Mr. Satyen J. Mamtora (DIN: 00139984), Managing Director of the Company was re-appointed w.e.f 01st April, 2025 as approved by the members by way of Special resolution at the 30th Annual General meeting held on 13th May, 2024.

Mr. Jitendra U. Mamtora, Chairman and Whole-time Director, Mr. Satyen J. Mamtora, Managing Director, Mrs. Karuna J. Mamtora, Executive Director, Mr. Chanchal S S Rajora, Chief Financial Officer & Advisor to the Board of Directors of the Company and Mr.

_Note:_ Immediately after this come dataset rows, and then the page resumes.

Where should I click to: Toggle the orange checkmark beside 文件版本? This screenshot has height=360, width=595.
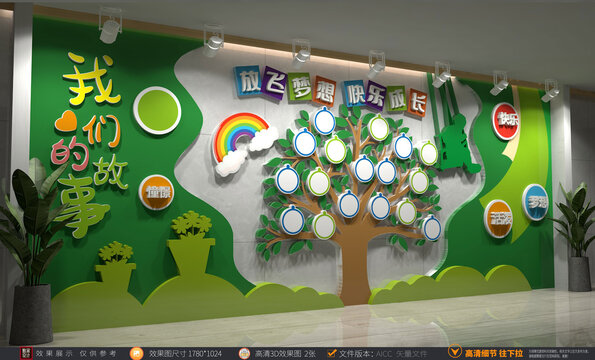tap(332, 353)

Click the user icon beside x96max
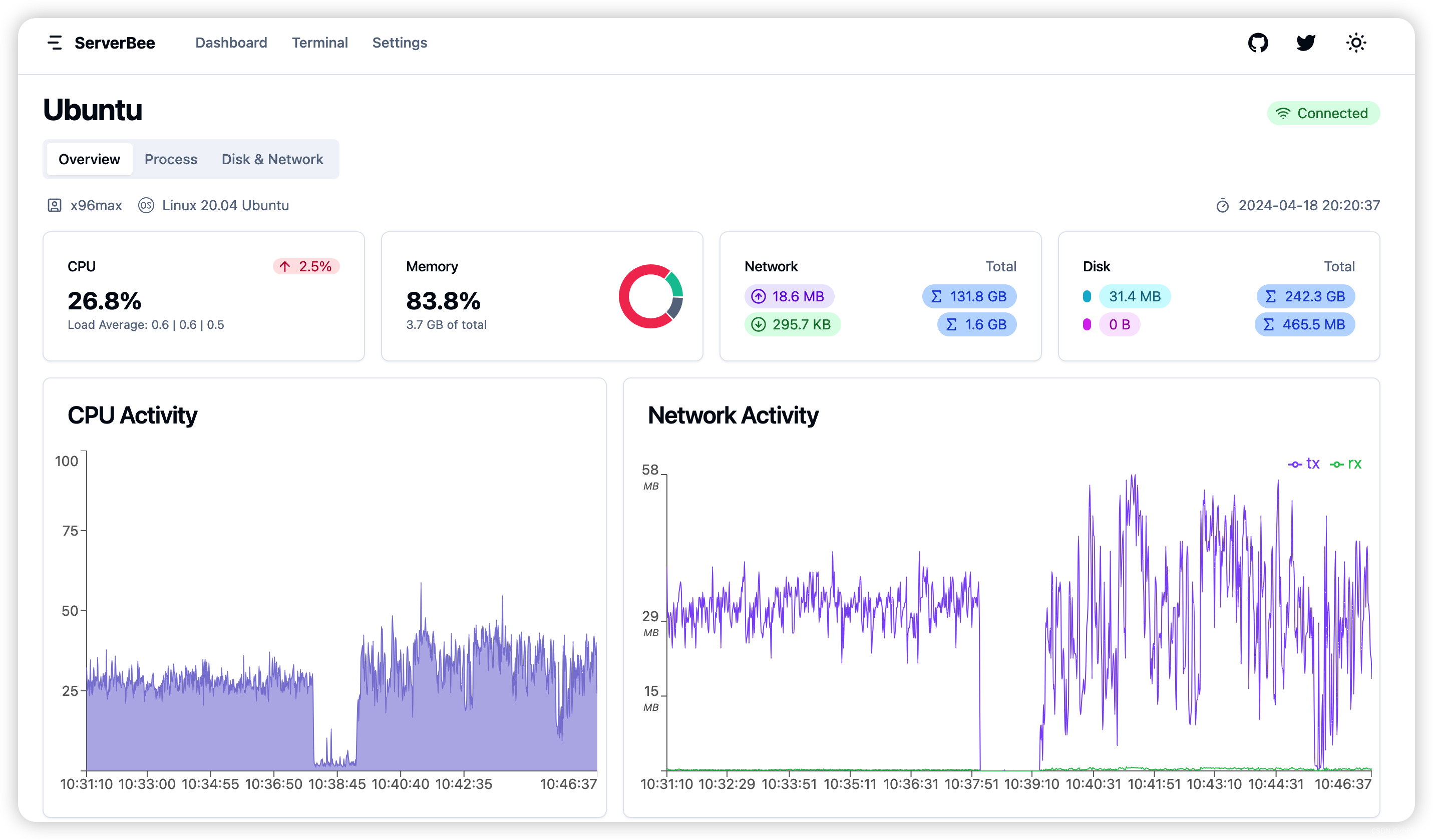(x=55, y=205)
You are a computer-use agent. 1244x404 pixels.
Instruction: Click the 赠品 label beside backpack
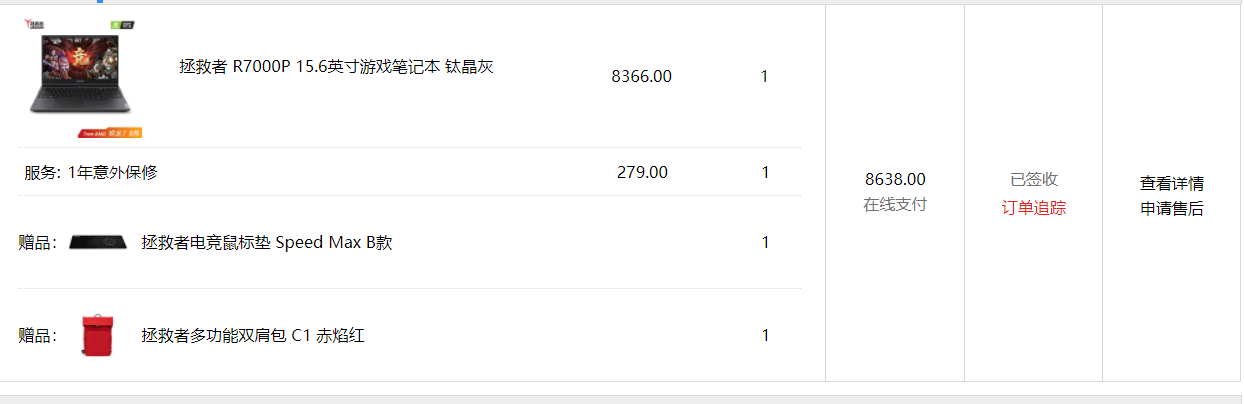pyautogui.click(x=38, y=335)
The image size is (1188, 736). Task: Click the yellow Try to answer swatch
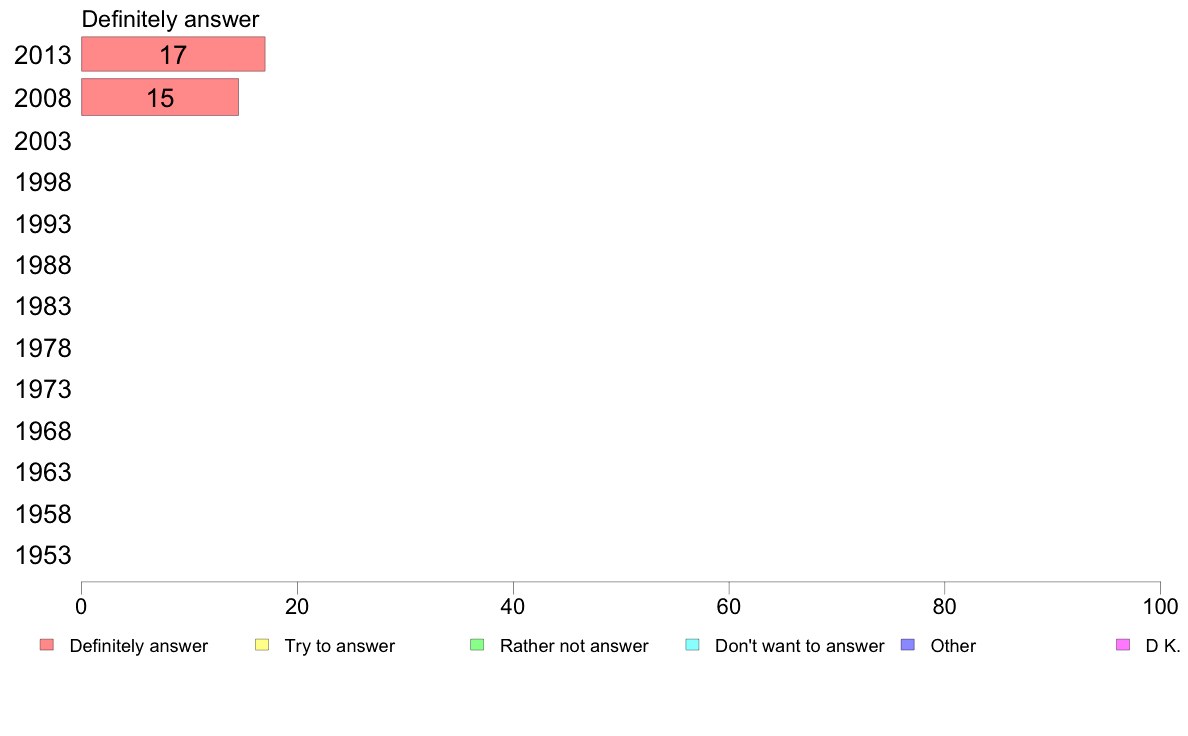tap(262, 645)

Rakesh Kiri, Company Secretary of the Company are the Key Managerial Personnel as per the provisions of the Companies Act, 2013 as on 31st March, 2025.

Number of the Meetings of the Board of Directors

Regular Board Meetings are held once in a quarter, inter-alia, to review the quarterly results of the Company.

During the financial year 2024-25, the Board of Directors met Four (4) times i.e. 08th April, 2024, 19th July, 2024, 08th October, 2024 and 08th January, 2025. Detailed information on the Board Meetings is included in the Corporate Governance Report, which forms part of this Annual Report.

The details of number of meetings of Committees held during the financial year 2024-25 forms part of Corporate Governance Report.

Committees of the Board of Directors

Your Company has several Committees which have been established as part of the best Corporate Governance practices and are in compliance with the requirements of the relevant provisions of applicable laws and statutes.

The Company has following Committees:

• Audit Committee

• Stakeholders Grievances and Relationship Committee

• Nomination and Remuneration Committee

• Corporate Social Responsibility Committee

• Risk Management Committee

• Management Committee

• Allotment Committee

• BRSR Core Committee and BRSR Working Committee

• Share Transfer Committee

The details with respect to the compositions, powers, terms of reference and other information of the relevant committees of the Board of Directors are given in details in the Corporate Governance Report which forms part of this Annual Report.